Tuhan dan BajuNya
Oleh: K.H. Abdurrahman Wahid
Suatu waktu. Sufi ‘pembangkang’ Mansur Al-Hallaj melihat salah seorang murid atau pengikutnya memaki-maki seorang Nasrani. Caranya tidak benar, kata-katanya tidak sopan. Al-Hallaj segera menyimpang dari arah tempat kejadian itu, dan seharian itu ia tidak mau berbicara kepada sang pengikut kasar tersebut.
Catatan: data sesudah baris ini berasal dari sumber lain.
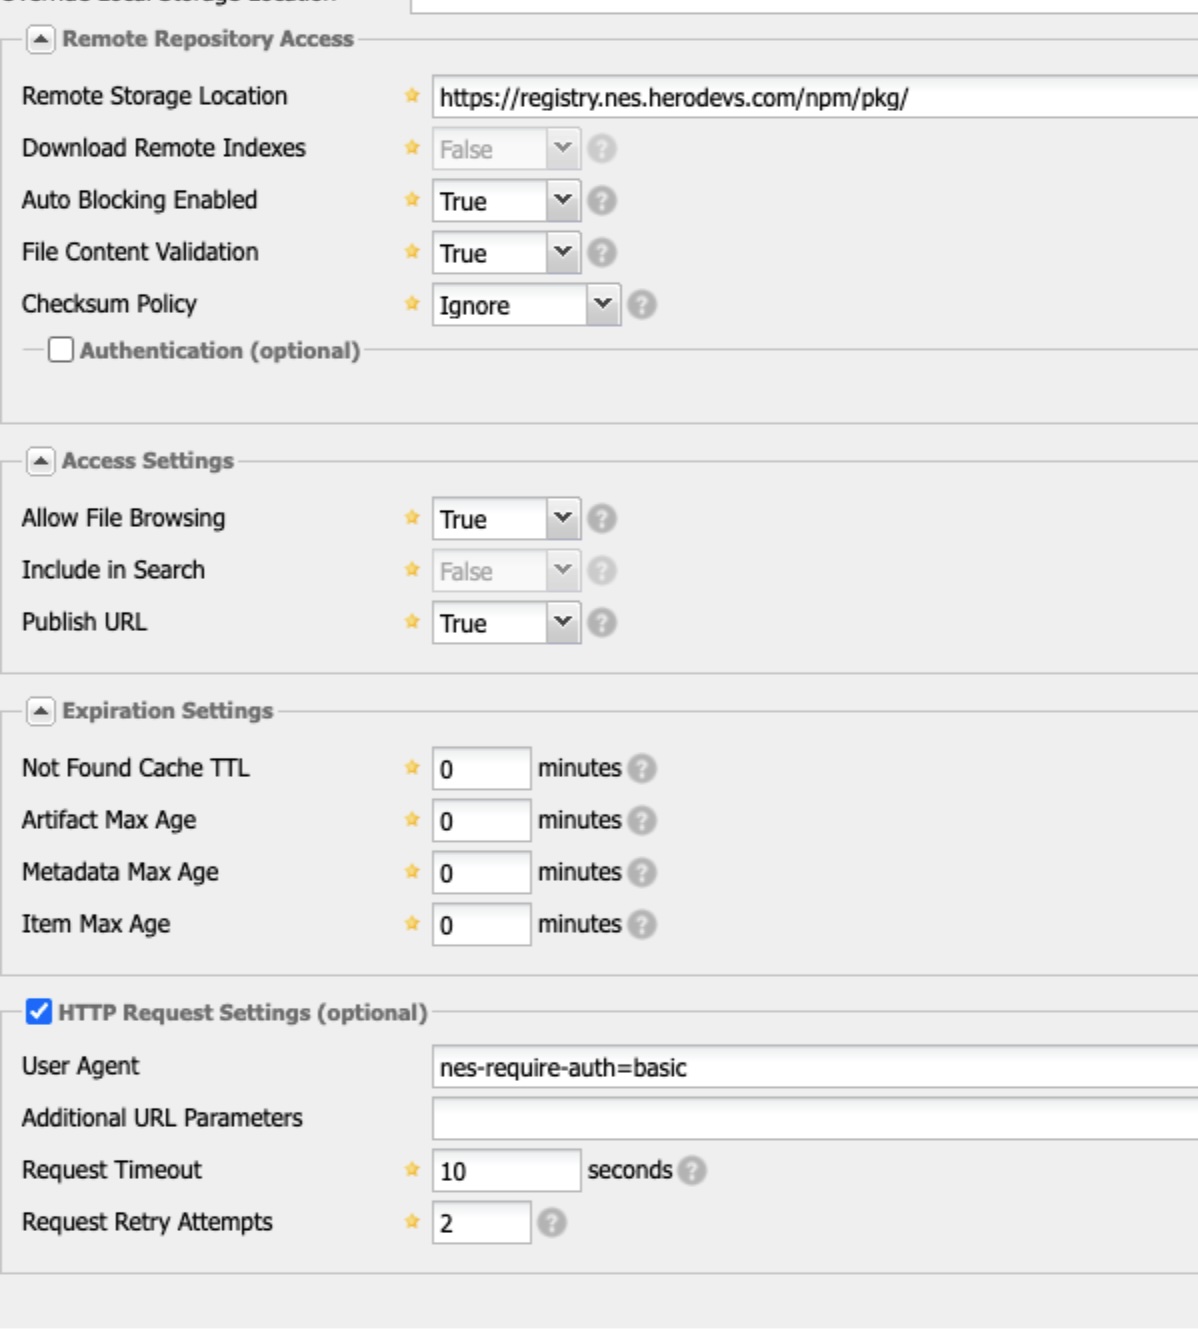The height and width of the screenshot is (1332, 1198).
Task: Click the required-field star beside Publish URL
Action: click(x=411, y=621)
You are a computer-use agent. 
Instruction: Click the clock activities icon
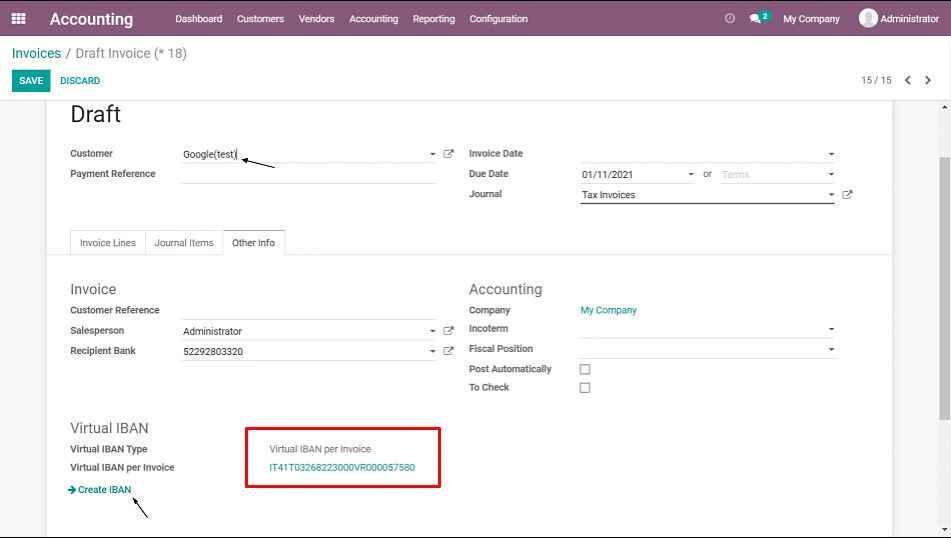pos(729,18)
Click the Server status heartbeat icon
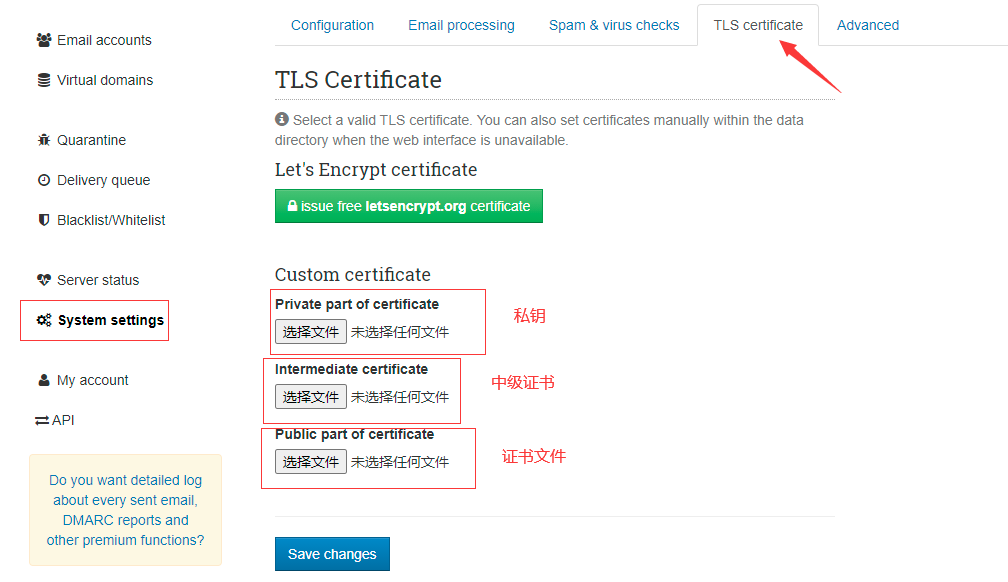This screenshot has height=582, width=1008. click(x=44, y=280)
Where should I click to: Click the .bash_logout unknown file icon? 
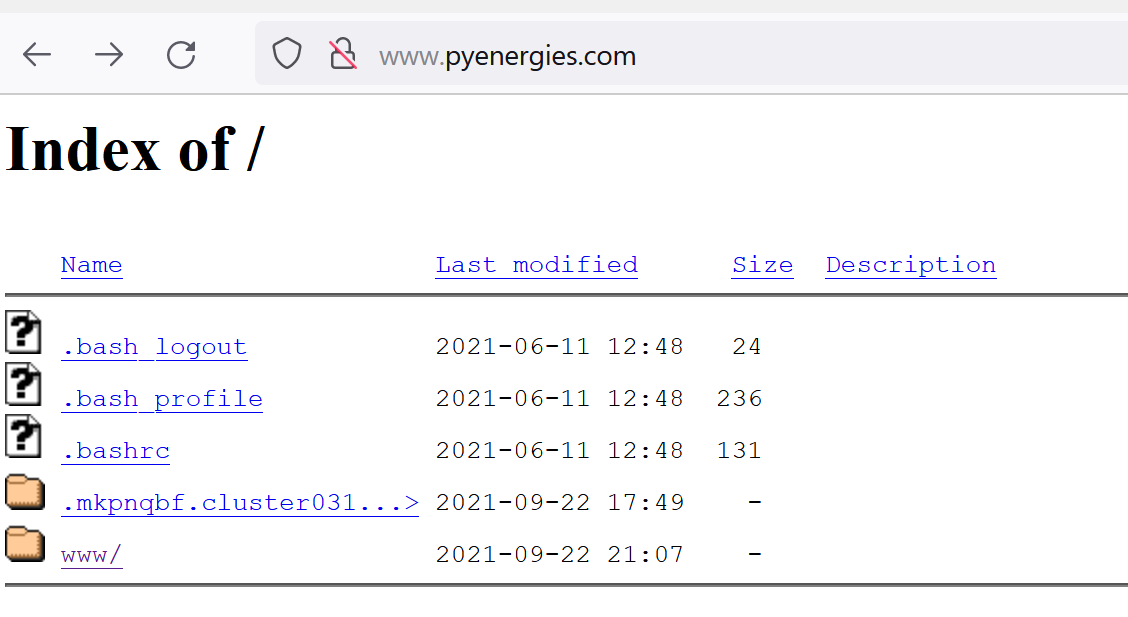pos(24,332)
Sang pengikut lalu menjadi masgul hatinya. Maklum orang tasawwuf sangat bergantung kepada kerelaan gurunya, jika menginginkan keselamatan di akhirat kelak. Ditanyakannya kepada sang guru, apakah kesalahan yang telah diperbuatnya. Sang Sufi lalu menjawab, bahwa sikapnya yang memandang rendah orang beragama lain itulah yang membuat rasa tidak rela kepada sang pengikut. Ketahuilah, demikian kira-kira tutur Al-Hallaj kepada muridnya itu, bahwa Tuhan kamu dan Tuhan mereka adalah Tuhan yang satu itu juga. Yang berbeda hanyalah baju Tuhan, bukan Tuhannya sendiri. Kalau kau anggap baju Tuhan sama dengan Tuhan sendiri, maka adalah seorang musyrik, orang yang mempersekutukan Tuhan. Dus bukan seorang muslim lagi, karena telah meninggalkan tauhid, faham pengesaan Tuhan.
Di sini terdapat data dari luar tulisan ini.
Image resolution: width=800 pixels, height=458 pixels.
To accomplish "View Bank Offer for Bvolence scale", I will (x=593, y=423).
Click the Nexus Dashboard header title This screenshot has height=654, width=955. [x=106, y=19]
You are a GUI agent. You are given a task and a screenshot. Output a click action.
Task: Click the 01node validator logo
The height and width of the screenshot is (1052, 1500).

Sesuatu yang sangat sepele dan mudah difahami. Tetapi sejarah semua agama justru menunjukkan ketidaksanggupan manusia untuk memahami kenyataan sederhana tersebut. Kita sering terlalu sibuk dengan kebenaran ajaran sendiri, sehingga melupakan kehadiran Tuhan itu dalam kenyataannya yang paling sederhana. Tuhan dalam rumusan akhirnya mengalahkan Tuhan dalam kenyataan semula.
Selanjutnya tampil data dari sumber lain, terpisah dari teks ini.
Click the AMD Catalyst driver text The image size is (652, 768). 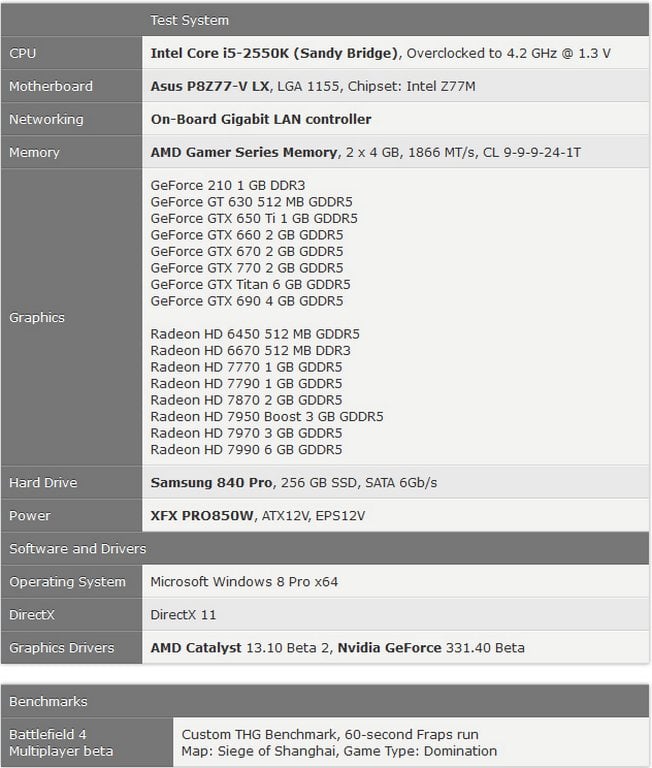pos(196,647)
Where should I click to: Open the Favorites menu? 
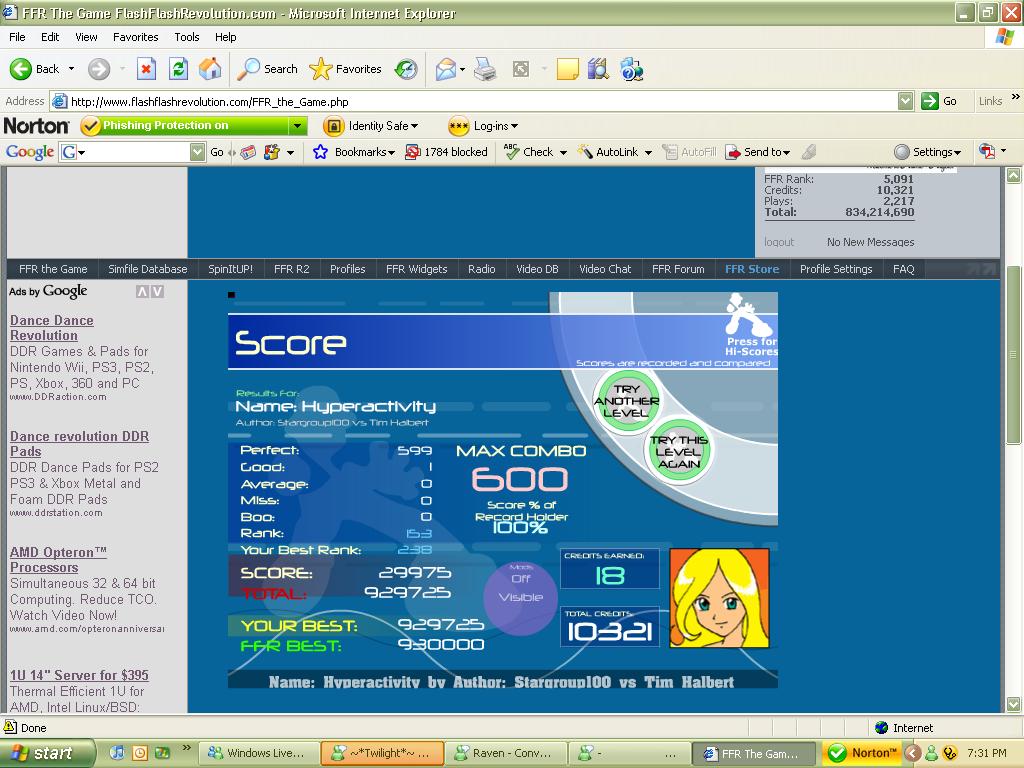point(135,37)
Bahwa Tuhan ada, bahwa la hanya satu, bahwa la menghendaki persaudaraan dan kemanusiaan dari kita semua, itu semuanya adalah pengertian dasar yang harus diambil dari kenyataan sederhana di atas. Kalau sebenar-benarnya seseorang beriman kepada Tuhan, tentulah ia tidak akan membenci seseorang karena perbedaan agama. Itu berarti ia mengutamakan baju Tuhan, yaitu rumusan agamanya sendiri tentang hakikat-Nya, lebih dari kenyataan adanya Tuhan itu sendiri.
Saya seorang muslim, karena ‘baju Tuhan’ yang saya gunakan adalah rumusan Islam tentang tauhid. Saya yakin akan kebenaran rumusan tersebut. Tetapi sudah tentu akan salah sekali jika dengan modal bertauhid itu lalu saya ejek dan saya rendahkan keyakinan orang lain akan hakikat Tuhan. Hak mereka untuk memperoleh kebenaran sama dengan hak saya. Dan terserah nantinya Tuhan sendiri yang menimbang, apakah saya yang akan dibenarkan atau bukan di hari akhirat kelak.
Saya serahkan sepenuhnya kepada Tuhan, karena la-lah tempat menyerahkan diri. Sungguh bijaksana Al-Hallaj dalam sikapnya yang membedakan antara Tuhan dan ‘baju Tuhan’ itu. Sayang ia tidak dimengerti oleh kaumnya, dan mati dibakar karena pembangkangannya terhadap ‘baju-baju Tuhan’ di jamannya. Tetapi saya yakin, ia sendiri tidak berkeberatan diperlakukan seperti itu. Bukankah dengan demikian menjadi terbukti kebenaran anggapannya bahwa baju lebih rendah nilainya dari sang Pemakainya? Bahwa ia akhirnya kembali kepada sang Pemakai baju dan menyatu dengan-Nya, lebih tinggi nilainya dari sekedar mencarikan pembenaran atas baju-baju yang ada, di situlah terletak kemenangan Al-Hallaj.